A Winning Culture
In his new book, Always Day One, award-winning Silicon Valley journalist Alex Kantrowitz takes readers deep inside the tech giants, revealing the leadership and culture practices that have helped them dominate the economy. Through 130 interviews, with everyone from CEOs to rank and file employees, Kantrowitz reveals how we can co-opt the tech giants’ practices to give our companies an edge.
Alex, you take us deep into the culture and decision-making at the world’s greatest technology companies. You interviewed top executives and hourly employees to do it. Give us a glimpse into your research process.
For anything I write, including Always Day One, I try to discard my assumptions and approach the story as if I’m seeing it for the first time. To do this, I schedule as many interviews as possible, ask the most basic questions, and just listen. While researching this book, I put a post-it on my monitor that said “Fill your days with interviews” and spent months reaching out to current and former employees of Amazon, Apple, Facebook, Google, and Microsoft. The companies provided interviews with executives too, all the way up to Facebook CEO Mark Zuckerberg. So, it was interview, interview, interview. Then I tried to make sense of what I’ve learned. The full picture for Always Day One only clicked into place nine months into the research.
First, for those who don’t know, what is a day one mindset?
The biggest advantage a company has on its first day is the freedom to go after new opportunities without worrying about existing businesses. Big companies get clunky because they spend most of their time protecting their assets. This is why startups, unburdened by legacy, can challenge incumbents. The tech giants, at a stage when most big companies begin their decline, are continuing to dominate because they approach each day as if it’s their first. They attack new markets without worrying about their flagship businesses. They are in a constant mode of reinvention. For the tech giants, it really is always day one.
After studying these tech giants, how applicable is this mindset to other types of organizations?
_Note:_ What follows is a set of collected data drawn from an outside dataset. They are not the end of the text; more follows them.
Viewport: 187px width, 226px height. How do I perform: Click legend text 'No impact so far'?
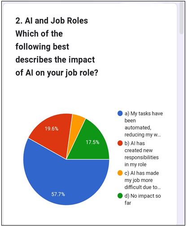pos(143,199)
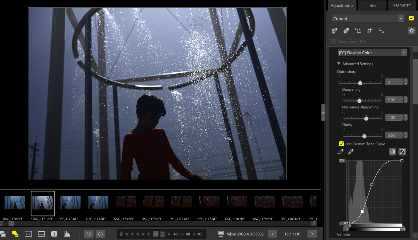Switch to the Info tab

(x=372, y=6)
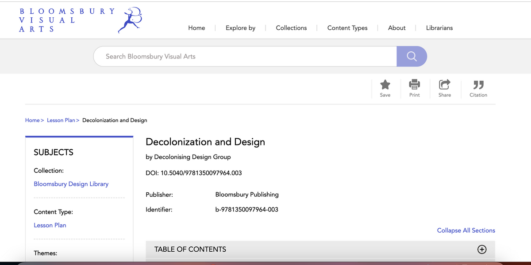The height and width of the screenshot is (265, 531).
Task: Save this lesson plan using the star icon
Action: pos(385,84)
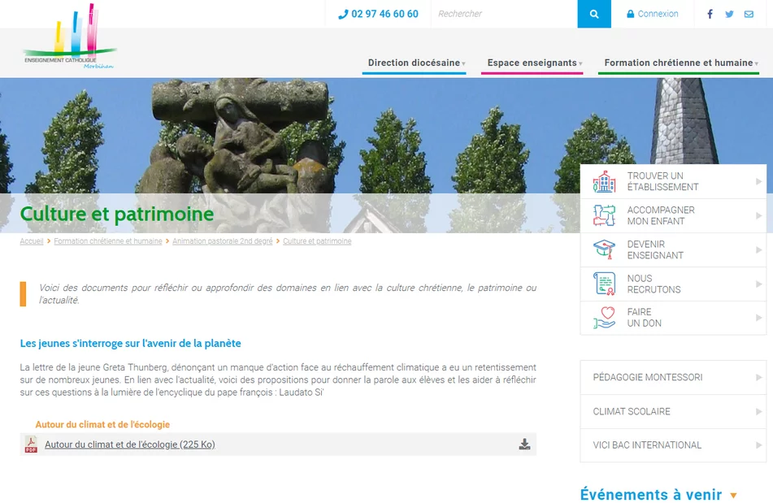Expand the Espace enseignants dropdown menu
The image size is (773, 503).
point(532,63)
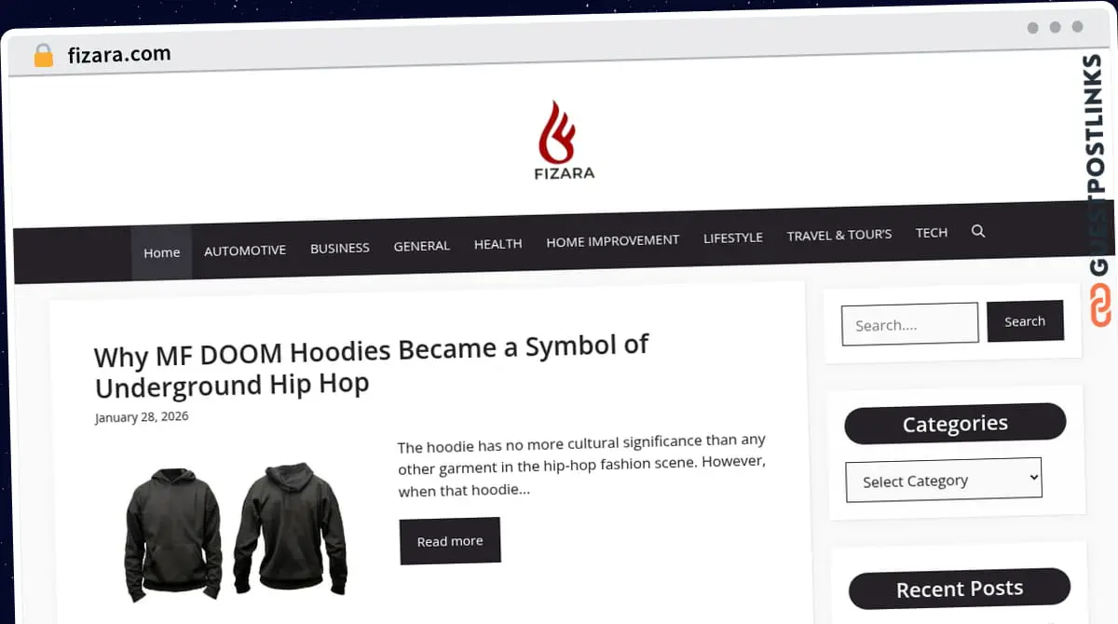Image resolution: width=1118 pixels, height=624 pixels.
Task: Open the AUTOMOTIVE menu item
Action: pos(245,250)
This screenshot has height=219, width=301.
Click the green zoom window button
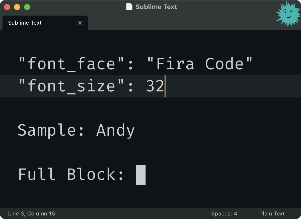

Extremely applicable. One hundred years ago, companies spent nearly 70 years on the S&P 500. Today, the average is 15 years. So back then, you could run a business for a lifetime off one idea. Now, companies big and small need multiple new ideas to sustain success. Flying Elephant Productions, for example, was a stage and prop builder in Ireland when Covid-19 hit earlier this year. Seeing its business would be crushed, the company quickly reinvented itself as a desk builder for people working from home, averting disaster. Had Flying Elephant been overly attached to its legacy business, it wouldn’t be thriving as it is today.
How is decision-making different in these firms than traditional organization?
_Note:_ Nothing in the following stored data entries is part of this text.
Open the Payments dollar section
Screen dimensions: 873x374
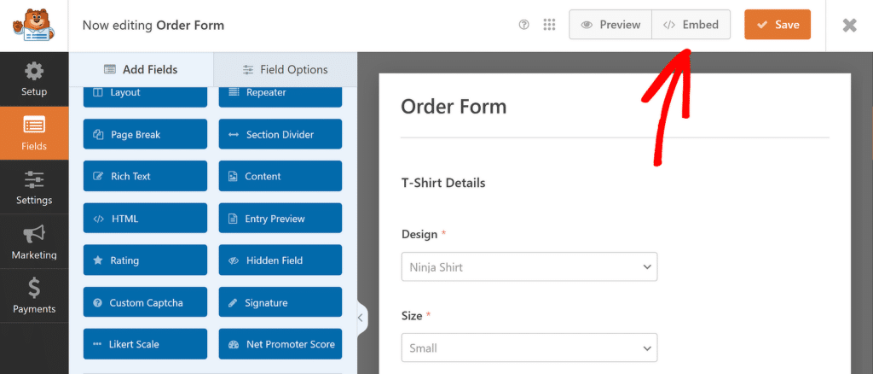tap(34, 296)
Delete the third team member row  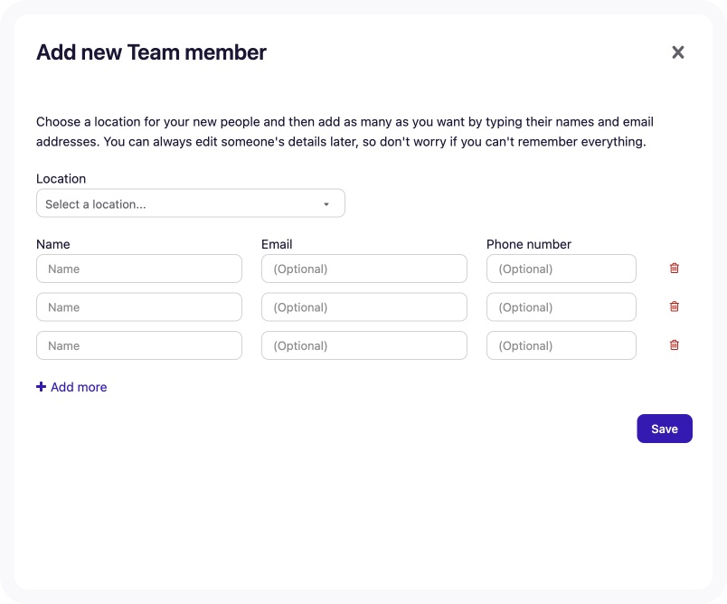674,344
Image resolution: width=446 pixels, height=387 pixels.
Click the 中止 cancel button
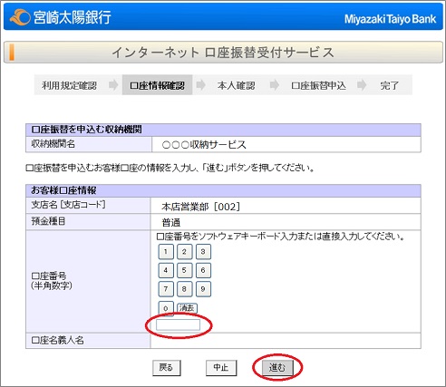click(x=221, y=368)
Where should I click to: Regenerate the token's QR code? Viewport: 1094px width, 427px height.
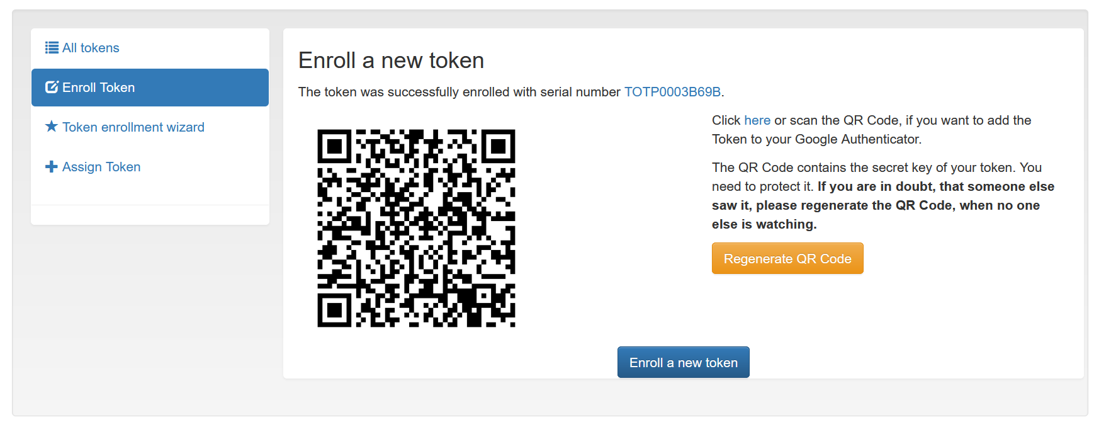click(787, 258)
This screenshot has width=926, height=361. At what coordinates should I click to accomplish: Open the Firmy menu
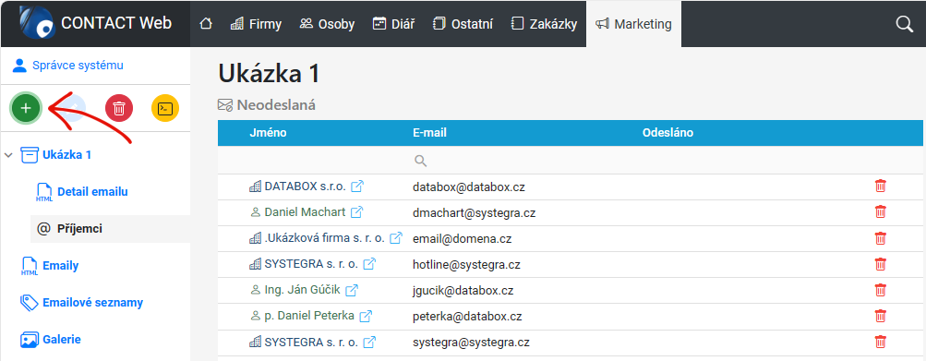coord(256,24)
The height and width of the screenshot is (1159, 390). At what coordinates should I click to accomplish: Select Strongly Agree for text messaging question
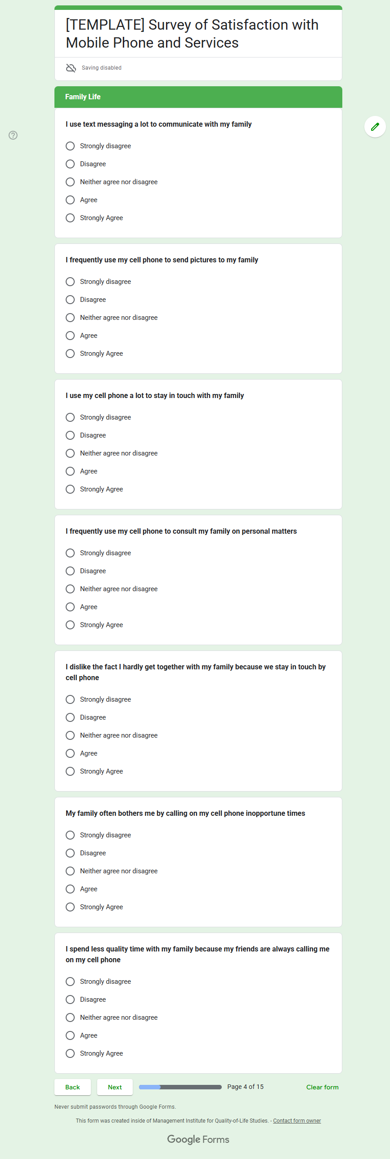click(70, 218)
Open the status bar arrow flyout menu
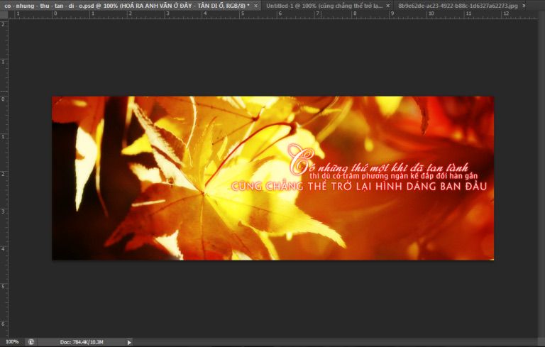Viewport: 545px width, 347px height. tap(129, 342)
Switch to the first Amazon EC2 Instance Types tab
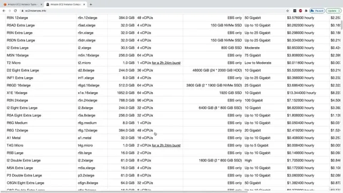 (x=21, y=4)
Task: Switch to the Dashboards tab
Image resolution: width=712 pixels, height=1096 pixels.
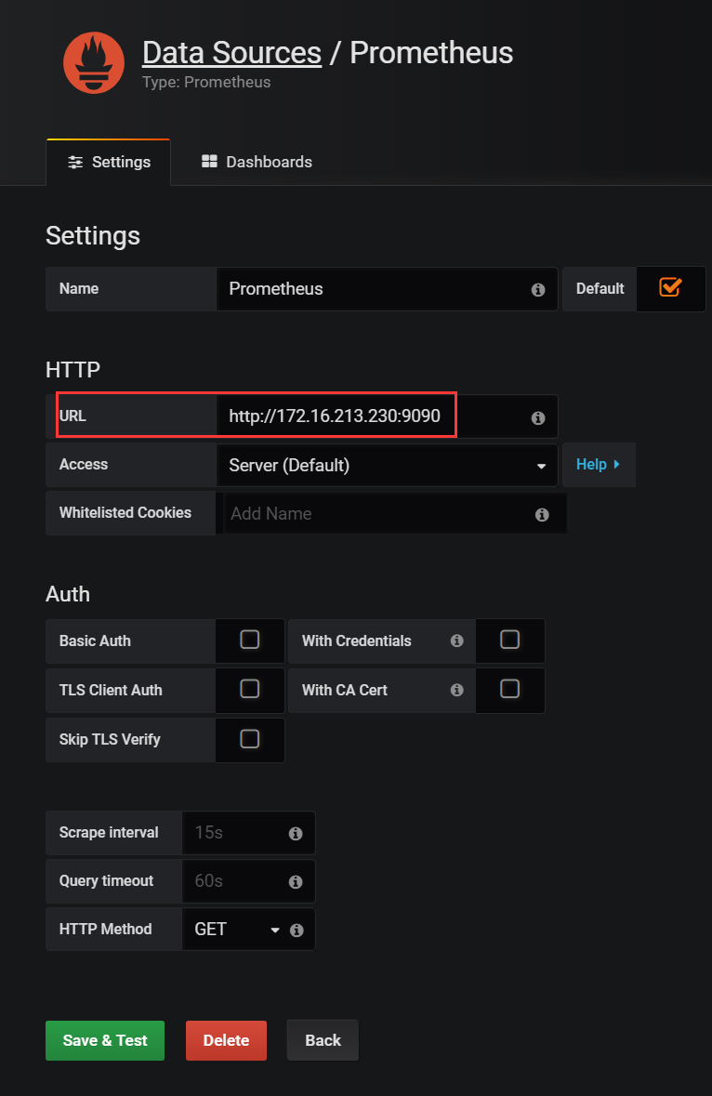Action: pos(257,162)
The tech giants are adept at getting their employees’ ideas to decision makers as quickly as possible. Instead of letting good employee ideas go to waste as most firms do, they build channels to bring these ideas to leadership quickly. This is what helps them reinvent so effectively — they’re open to brilliance outside of the C-suite. Decisions, ultimately, come down to judgement. Great companies get ideas to judgment as quickly as possible.
If you are in a traditional organization, but want to move to one with an engineer’s mindset, how do you go about making that happen?
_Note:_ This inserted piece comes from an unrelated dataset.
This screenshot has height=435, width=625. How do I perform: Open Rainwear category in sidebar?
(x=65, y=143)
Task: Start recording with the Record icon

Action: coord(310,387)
The “Engineer’s Mindset” is a way of thinking that helps get ideas to decision makers fast — it’s based on the way engineers work but not limited to any job function. Engineering organizations are naturally flat, places where rank and file team members feel empowered to go to the highest level with their ideas. They prioritize feedback, collaboration, and democratic invention (enabling the rank and file to invent, not just leadership). In Always Day One, I describe how the tech giants use this mindset to great effect, each in their own way. By hearing their stories, you can implement the Engineer’s Mindset in your organization whether you’re made up of engineers, sales people, or any other function.
How do the tech giants use technology inside their companies?
To give employees time to come up with new ideas, the tech giants use technology to automate much of the work they do supporting existing products. This puts existing businesses on autopilot, making it possible to attack new opportunities without worrying about resource depletion. Rather than using internal technology to become more efficient, they use it to become more inventive.
It’s striking to me that you didn’t include Elon Musk and am curious as to why. Is he an outlier or perhaps things are too reliant on him personally?
Elon is an impressive CEO, and I think he’s helping the world by pushing electric vehicles forward. Let’s see if Tesla and SpaceX stand the test of time. If they do, Elon will be the subject of my next book.